Chronic inflammatory diseases, such as rheumatoid arthritis, inflammatory bowel disease, diabetes, Alzheimer's disease, cardiovascular disease, and cancer, are all closely associated with persistent inflammatory responses. Traditional drug therapies face limitations in efficacy due to issues such as high drug hydrophobicity, rapid metabolism, short half-lives, and significant side effects with long-term use. Hydrogels, formed as three-dimensional networks through the cross-linking of natural or synthetic macromolecules, serve as intelligent platforms for diverse therapeutic approaches. This is due to their highly tunable three-dimensional network architecture, inherent bioresponsiveness, and capacity for integrating multifunctional modules.

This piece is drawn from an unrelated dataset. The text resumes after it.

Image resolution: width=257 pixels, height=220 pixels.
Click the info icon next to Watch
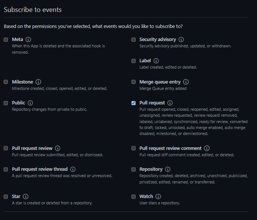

Drawing upon hydrogels' physicochemical properties, this review dissects four primary therapeutic mechanisms: targeted drug delivery, regenerative tissue scaffolds, immunomodulation, and multifunctional anti-inflammatory dressings. It categorises hydrogel-mediated therapeutic strategies and their underlying mechanisms. 1. As targeted drug delivery systems, they construct multidimensional therapeutic platforms through physical protection, environmental responsiveness, and spatiotemporal control, enhancing drug stability and precision; 2. As tissue regeneration scaffolds, they integrate functions including stem cell delivery, barrier protection, structural mimicry, and bioactive modification, advancing from ‘immunomodulation’ towards ‘precise tissue regeneration’ to achieve dual anti-inflammatory and regenerative effects; 3. For immunomodulation, they incorporate bioactive molecules, functional peptides, natural polysaccharides, and nanomaterials to develop smart responsive hydrogels that regulate the immune microenvironment; 4. As multifunctional anti-inflammatory dressings, they not only provide physical barriers and moist environments but also integrate antimicrobial, antioxidant, and immunomodulatory functions, offering comprehensive therapeutic solutions for chronic wounds and infections.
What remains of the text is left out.